Corbett pulled the car onto a narrow track that led to a gravel parking lot overlooking the bay. The wind was lashing the water, creating whitecaps. Corbett pointed to the narrow iron bridge that towered a hundred feet over a small inlet, then silently got out of the car. Shan followed, raising his collar against the raw wind.

“Abigail is spotted at the house, an unexpected witness to the crime. Afterwards he offers to drive her home. Late for riding a bike on the winding roads. They put the bike in the car. When they reach the bridge they stop for a moment. Here, because there are no houses, no one can see. Admiring moonlight on the water perhaps. Maybe he says he thought he saw a whale. Who knows. They get to the edge, he pushes her over. She’s small, not very heavy. Then he drives five miles to the bridge near her house, throws the bike over, where it is found by divers two weeks later. Thing is, it was low tide. No water under this bridge then, just rocks. She didn’t die from the fall but her back was broken,” Corbett added in a tight voice. “She drowned.”

Shan stared at the dark, swirling water, fighting a sudden horror within. The girl had landed on the rocks, helpless, in the night, broken, unable to move as the tide had slowly risen over her and carried her out into the bay.

They spoke no more, not even when they returned to the house. Corbett left some food on the table and went up the stairs. Standing by the bridge he had sounded so certain of the girl’s murder, but they both knew there was no evidence. It was indeed as if the girl had spoken to him that awful day on the water.

Suddenly hungry, Shan examined the food. A cucumber, a head of lettuce, a loaf of brown bread, a box of instant rice, a banana, a tomato, a jar of mustard, and several cans of vegetables he did not recognize. He sliced the cucumber into long wedges and took it with the banana to the soft chair near the entry, turned out all the lights, and ate. He leaned back in the deep chair, listening to the noises that came from outside, his eyes closed.

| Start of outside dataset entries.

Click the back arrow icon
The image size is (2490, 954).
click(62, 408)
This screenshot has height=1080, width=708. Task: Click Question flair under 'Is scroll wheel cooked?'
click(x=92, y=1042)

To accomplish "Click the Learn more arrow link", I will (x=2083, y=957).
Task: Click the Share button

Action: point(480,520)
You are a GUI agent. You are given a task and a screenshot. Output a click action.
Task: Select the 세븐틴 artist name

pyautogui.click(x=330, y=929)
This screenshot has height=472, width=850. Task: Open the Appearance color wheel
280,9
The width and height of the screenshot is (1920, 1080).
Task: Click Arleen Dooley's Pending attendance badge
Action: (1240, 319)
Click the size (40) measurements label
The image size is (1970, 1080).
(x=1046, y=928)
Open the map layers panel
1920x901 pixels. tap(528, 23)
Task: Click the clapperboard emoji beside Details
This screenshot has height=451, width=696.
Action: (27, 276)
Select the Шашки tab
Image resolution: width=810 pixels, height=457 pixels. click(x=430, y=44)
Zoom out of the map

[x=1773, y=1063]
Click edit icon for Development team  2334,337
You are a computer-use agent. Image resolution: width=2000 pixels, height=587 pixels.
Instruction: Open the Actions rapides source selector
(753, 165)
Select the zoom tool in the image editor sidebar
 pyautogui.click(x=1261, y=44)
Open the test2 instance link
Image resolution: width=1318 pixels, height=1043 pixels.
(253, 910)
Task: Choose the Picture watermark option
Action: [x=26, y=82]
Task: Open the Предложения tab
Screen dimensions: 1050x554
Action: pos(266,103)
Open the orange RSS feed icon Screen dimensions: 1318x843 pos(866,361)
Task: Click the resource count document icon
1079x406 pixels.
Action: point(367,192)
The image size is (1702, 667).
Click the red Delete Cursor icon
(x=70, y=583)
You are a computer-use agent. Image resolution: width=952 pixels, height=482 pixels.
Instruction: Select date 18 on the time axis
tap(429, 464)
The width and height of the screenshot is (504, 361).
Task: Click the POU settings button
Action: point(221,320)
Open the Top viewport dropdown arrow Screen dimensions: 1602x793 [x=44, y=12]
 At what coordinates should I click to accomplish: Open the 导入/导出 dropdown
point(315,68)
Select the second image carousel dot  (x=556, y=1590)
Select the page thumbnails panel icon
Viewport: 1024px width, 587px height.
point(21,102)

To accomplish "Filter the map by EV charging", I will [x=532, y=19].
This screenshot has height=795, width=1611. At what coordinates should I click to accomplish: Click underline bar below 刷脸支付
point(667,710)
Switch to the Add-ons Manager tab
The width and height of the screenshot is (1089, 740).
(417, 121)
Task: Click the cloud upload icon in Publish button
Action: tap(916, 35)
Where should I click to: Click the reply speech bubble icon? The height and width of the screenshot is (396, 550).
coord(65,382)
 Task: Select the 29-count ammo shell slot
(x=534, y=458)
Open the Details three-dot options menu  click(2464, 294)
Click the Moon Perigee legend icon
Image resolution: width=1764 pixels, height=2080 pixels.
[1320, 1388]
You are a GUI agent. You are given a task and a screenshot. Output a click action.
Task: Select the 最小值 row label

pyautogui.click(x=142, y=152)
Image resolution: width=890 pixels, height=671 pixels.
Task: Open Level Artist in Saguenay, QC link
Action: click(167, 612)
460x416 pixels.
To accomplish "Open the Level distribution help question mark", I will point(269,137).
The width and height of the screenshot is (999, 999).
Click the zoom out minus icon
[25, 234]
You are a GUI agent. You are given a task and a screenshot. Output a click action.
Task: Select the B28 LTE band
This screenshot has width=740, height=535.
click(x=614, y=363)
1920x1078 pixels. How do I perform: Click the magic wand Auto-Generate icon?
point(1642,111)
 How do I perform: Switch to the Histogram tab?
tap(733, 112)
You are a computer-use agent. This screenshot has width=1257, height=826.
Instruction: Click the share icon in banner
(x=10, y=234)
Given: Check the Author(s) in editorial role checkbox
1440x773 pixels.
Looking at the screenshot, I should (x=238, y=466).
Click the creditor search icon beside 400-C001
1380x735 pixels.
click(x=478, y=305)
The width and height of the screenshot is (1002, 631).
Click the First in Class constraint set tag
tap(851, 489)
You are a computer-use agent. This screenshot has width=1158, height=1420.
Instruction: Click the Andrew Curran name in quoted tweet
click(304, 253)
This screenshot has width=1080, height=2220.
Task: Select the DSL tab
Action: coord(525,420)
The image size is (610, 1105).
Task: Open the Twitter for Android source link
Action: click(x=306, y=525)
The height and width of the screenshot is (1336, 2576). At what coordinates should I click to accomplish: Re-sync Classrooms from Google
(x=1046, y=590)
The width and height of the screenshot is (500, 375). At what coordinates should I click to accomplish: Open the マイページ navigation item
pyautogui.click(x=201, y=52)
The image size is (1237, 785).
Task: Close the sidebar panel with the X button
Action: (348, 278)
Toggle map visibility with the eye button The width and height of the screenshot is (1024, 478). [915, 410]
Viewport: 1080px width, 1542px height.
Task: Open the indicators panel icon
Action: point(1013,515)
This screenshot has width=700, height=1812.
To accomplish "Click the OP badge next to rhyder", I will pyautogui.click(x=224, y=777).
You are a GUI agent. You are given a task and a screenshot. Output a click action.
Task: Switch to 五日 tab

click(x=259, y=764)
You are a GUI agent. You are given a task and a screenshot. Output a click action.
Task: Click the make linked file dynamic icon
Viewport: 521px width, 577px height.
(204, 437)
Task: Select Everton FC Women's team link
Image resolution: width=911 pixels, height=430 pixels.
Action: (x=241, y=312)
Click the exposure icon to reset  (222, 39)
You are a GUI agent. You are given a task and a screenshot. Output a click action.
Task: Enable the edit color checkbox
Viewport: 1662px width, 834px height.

When he opened them the house was dark, and a blanket had been thrown over him. Hours had passed. It was nearly midnight. He started toward the stairs, then stopped and stepped to the back porch again. The rain on the leaves was like a whisper. In a bucket by the door a cricket suddenly chirped. Strangely, the sound seemed to push the sadness from his heart. For the first time in years he remembered walking with his father through a bamboo grove in a soft rain, his father calling to birds, a cricket laughing. He stood without moving a long time, afraid of stirring away his father.

Finally he returned to the kitchen and began to search, opening drawers and cabinets. At the back of the counter he noticed a white plastic box with a cord, its small cursive label identifying it as a can opener. He paused, trying to imagine how it worked, or why it was necessary. Soon he found a piece of white paper, a heavy black marker, matches, and the stub of a wax candle. He took them outside and sat against the wall, under the overhang of the roof, lit the candle, and wrote in bold, flowing ideograms.

In a bucket a cricket sang,
he wrote,
cutting through my sorrow. I am awestruck. Thank you, father, for teaching me to how to listen.
He folded the paper, wrote his father’s name on it, scribbled, in English,
Seattle,
on the upper corner, then lit it with the candle, dropping it into an empty clay pot. He watched the ashes drift into the mist, his postcard from America.

Much later he found his way to the stairs, and was about to step into his bedroom, when he saw that the door at the end of the hall, beyond Corbett’s room, lay slightly ajar. He approached with a pang of guilt and pushed the door open. There were unfamiliar scents. He turned on the light. An easel lay at the center, with an unfinished watercolor. A sketch of the intended picture lay on a table beside the easel. It was of a windblown stone building on a mountain, with a string of prayer flags flapping over it. Corbett had been painting.